▶ To do
Within the records, determine how many lines contain the word "will". Your reply must consist of that number only.
───
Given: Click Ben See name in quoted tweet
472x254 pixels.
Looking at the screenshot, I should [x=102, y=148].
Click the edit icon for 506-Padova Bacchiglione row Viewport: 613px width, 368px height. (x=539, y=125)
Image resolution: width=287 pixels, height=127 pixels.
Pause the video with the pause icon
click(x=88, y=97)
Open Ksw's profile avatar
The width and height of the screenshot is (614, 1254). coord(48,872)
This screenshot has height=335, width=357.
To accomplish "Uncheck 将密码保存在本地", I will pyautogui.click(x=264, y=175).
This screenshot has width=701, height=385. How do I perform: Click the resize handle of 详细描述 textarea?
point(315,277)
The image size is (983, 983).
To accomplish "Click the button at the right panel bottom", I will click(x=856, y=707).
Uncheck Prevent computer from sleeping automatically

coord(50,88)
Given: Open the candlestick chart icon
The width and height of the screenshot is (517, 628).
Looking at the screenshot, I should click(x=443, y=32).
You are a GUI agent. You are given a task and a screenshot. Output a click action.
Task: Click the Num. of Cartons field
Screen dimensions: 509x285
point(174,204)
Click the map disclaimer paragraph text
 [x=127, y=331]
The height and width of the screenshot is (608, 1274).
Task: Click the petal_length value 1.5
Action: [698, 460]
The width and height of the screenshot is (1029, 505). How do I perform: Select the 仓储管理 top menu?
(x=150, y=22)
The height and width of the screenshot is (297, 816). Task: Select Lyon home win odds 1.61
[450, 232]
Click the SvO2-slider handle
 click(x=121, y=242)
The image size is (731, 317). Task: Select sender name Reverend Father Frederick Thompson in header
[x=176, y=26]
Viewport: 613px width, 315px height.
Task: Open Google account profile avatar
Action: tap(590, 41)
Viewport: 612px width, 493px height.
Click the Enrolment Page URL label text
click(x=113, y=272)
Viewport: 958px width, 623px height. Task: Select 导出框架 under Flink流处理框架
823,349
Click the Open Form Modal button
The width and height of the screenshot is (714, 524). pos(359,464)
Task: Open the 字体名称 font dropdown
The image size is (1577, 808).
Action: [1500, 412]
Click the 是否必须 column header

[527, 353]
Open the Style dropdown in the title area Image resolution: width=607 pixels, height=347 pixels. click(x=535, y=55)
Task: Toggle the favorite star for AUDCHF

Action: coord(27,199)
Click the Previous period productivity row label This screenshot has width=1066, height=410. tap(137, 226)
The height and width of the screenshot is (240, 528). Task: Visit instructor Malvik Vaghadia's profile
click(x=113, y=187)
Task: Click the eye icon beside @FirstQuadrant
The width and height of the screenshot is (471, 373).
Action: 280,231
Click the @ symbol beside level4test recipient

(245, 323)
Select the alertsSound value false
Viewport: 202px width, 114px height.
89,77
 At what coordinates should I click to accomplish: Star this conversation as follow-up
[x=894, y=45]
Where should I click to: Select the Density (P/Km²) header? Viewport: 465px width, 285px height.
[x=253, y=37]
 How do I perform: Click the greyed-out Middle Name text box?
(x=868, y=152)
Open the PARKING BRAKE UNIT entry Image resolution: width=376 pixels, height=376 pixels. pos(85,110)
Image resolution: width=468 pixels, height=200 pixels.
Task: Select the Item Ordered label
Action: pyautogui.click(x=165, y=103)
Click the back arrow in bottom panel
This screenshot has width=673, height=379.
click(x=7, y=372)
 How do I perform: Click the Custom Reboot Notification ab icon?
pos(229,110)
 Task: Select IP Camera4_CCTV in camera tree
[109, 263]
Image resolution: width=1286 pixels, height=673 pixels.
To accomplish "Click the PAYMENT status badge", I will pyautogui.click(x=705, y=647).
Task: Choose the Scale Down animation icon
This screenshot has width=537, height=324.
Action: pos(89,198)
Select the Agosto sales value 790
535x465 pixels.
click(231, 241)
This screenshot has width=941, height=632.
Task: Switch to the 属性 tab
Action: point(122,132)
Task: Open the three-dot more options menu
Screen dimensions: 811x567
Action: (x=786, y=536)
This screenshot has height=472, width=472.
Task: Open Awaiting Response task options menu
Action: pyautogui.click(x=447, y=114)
───
▶ Response to this exercise
3